Lactose Intolerance vs. Milk Allergy: How Are They Different?

Posted and filed under Health Awareness.

Lactose intolerance and milk allergy are two conditions in which patients experience adverse health effects upon consuming milk products. It’s, therefore, no surprise that they are often confused and mistakenly used interchangeably. Yet, the two have distinct characteristics, and understanding their unique impacts and how to maintain a healthy diet in spite of them is important for patients.

Key Differences

Lactose intolerance is the body’s inability to fully digest the sugar, or lactose, found in milk. It typically results from a deficiency of lactase, an enzyme in the small intestine that helps turn milk into glucose and galactose. Without lactase, the lactose moves into the colon, where normal bacteria interact with undigested lactose, producing a range of uncomfortable symptoms.

Milk allergy, on the other hand, is the same as any other food allergy. The protein in milk produces an allergic reaction, so people with the allergy are at risk of serious reactions upon consuming both milk itself and products containing it. While an allergy to cow’s milk is seen most commonly, reactions can also occur with milk from goats, sheep, buffalo, and other mammals.

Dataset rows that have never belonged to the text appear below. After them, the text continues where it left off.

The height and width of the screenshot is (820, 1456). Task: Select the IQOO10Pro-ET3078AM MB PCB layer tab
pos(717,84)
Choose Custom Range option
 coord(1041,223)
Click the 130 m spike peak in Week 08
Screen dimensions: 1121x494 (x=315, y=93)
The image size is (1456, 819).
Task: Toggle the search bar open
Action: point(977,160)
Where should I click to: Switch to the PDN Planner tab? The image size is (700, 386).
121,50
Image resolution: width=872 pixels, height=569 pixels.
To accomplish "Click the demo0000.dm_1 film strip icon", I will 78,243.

Lactose intolerance can develop at any time in a person’s life and is more common than milk allergy. It tends to be more common in certain populations with up to 90% of African Americans experiencing its symptoms. The condition is also common in Asians and Native Americans and is often seen in elderly populations. Roughly 30-50 million Americans are believed to have lactose intolerance.

Within 30 minutes to two hours after having milk or dairy products, most people with lactose intolerance experience one or more of the following symptoms:

  • Stomach pain
  • Nausea
  • Diarrhea
  • Gas and bloating

Milk allergies, on the other hand, are commonly seen in children under the age of three, although they can develop at any age. Oftentimes, children outgrow the condition by age five. Symptoms vary from one person to the next and can occur within minutes or hours after drinking milk or eating milk products. Immediate symptoms include:

  • Vomiting
  • Coughing and shortness of breath
  • Swelling of the tongue, lips, or throat
  • Itching or tingling around the mouth
  • Wheezing
  • Hives

Later, symptoms such as a runny nose, watery eyes, abdominal cramps, and loose stool or diarrhea may occur. Milk is also the third-most common food to cause anaphylaxis, a life-threatening condition in which the airway becomes blocked. For this reason, avoiding milk products and carrying an epinephrine shot is critical for patients with the allergy.


Diagnostics are available for both lactose intolerance and milk allergies. Doctors often encourage patients to keep food diaries when symptoms such as those listed above arise. To help differentiate among the two conditions, food allergy testing and hydrogen breath tests can be used to diagnose milk allergy and lactose intolerance, respectively.

Patients with lactose intolerance may be able to tolerate small amounts of dairy, especially those which are lower in lactose, such as yogurt or hard cheese. People with milk allergies, on the other hand, must avoid dairy, which also encompasses the ingredients ghee, lactulose, lactalbumin, whey, and casein.

Luckily, there are many alternatives to dairy available today. Nut and soy milk are useful substitutions people with both milk allergies and lactose intolerance can enjoy. With that said, it’s important for patients to ensure they’re getting enough calcium. While doctors may recommend supplements on an as-needed basis, foods rich in calcium such as dark leafy greens and almonds can also be incorporated into the diet to maintain optimal nutrition.